SSAI comes at no sacrifice to dynamic and personalized ads for every user, and only the first few users of a new campaign may go unmonetized, which is by orders of magnitude less of a negative impact than the ad breakage experienced on client-side delivery. Processing the ad in a server-side solution ensures that it will be seen in the most optimal viewing experience for users, spanning across any device.
All the while it ensures delivery of the ad scales to any size audience by being backed by a single scalable infrastructure specialized for ad and content delivery.
"The absolute best SSAI practice is to preseed the ad payload prior to the first request for an ad," Smith says. "In case this isn't feasible, for whatever reason, we can have a backup set of house ads or promos that can play for the first two or three users who make an ad call for an ad unit that ‘isn't aboard' yet.
"We call this a cache miss," Smith continues. "In this case, we deliver those first few users a house ad or promo while preparing the proper ad. We then feed that ad to the cache so that every subsequent user is able to see the appropriate ad."
While this initial ad delivery limitation could be perceived as a flaw, Smith stresses that the preseeding step can and should become standard operating procedure.
What's the Next Battlefront?
Green says there's another battle lurking: packet inspection.
"Advanced ad blockers have implemented more sophisticated methods by inspecting the actual Internet packets," Green says, "not simply the request for bits and bytes but the actual bits and bytes. These ad blockers are effectively acting as a client proxy/VPN."
While this approach can be more effective, it also raises a question of privacy.
"Would a user want a third party to actively ‘snoop' all of their internet traffic?" Green says, noting that the traffic would be not only URLs but actual bits and bytes.
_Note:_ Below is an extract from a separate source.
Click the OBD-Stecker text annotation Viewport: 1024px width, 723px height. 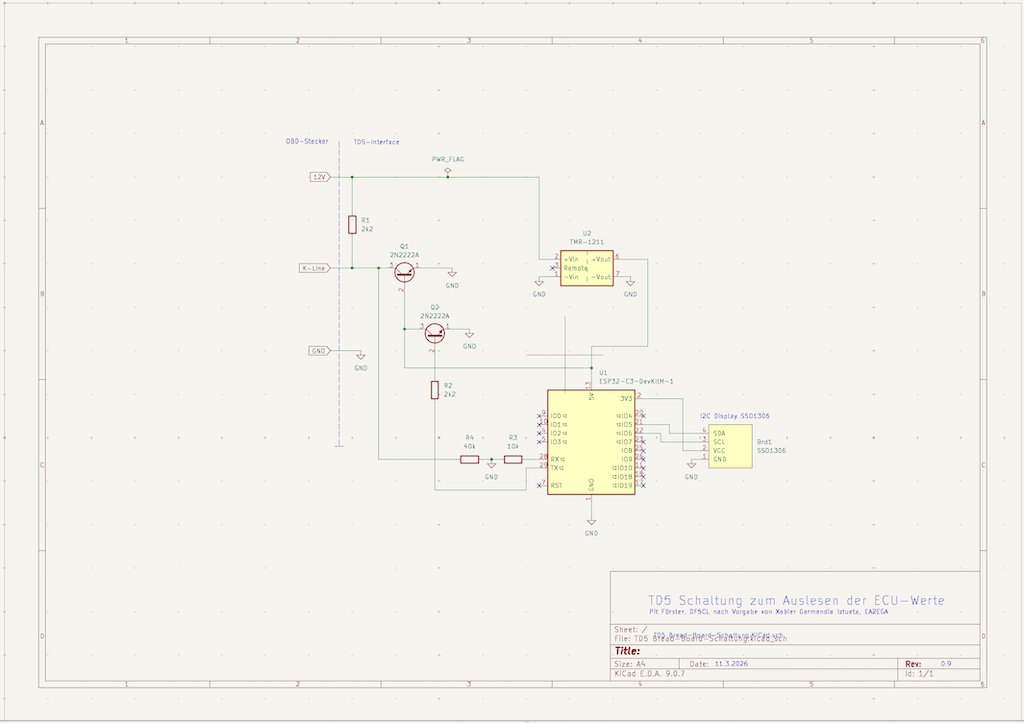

He also points out that Apple banned a popular ad blocker app that was doing this on iOS devices, due to privacy concerns.
Still that may be a small price to pay for some users, especially those who want to see zero ads while watching premium content.
Until then, current SSAI solutions may suffice, at least when it comes to retaining a partial amount of lost ad revenue.
"A major U.S. broadcaster with a site that was heavily concentrated in tech savvy young men had an ad blocking problem," Green says. "They implemented a straight A/B test (3 separate instances of the test) and found a gain of 50 percent in ads delivered with Lift as opposed to their client-side solution."
Perhaps 50 percent is better than nothing, but in the ongoing war between ad serving and ad blocking technologies, the balance of power seems to shift every few weeks.
This article appears in the January/February 2016 issue of Streaming Media magazine as "A Stitch in Time?"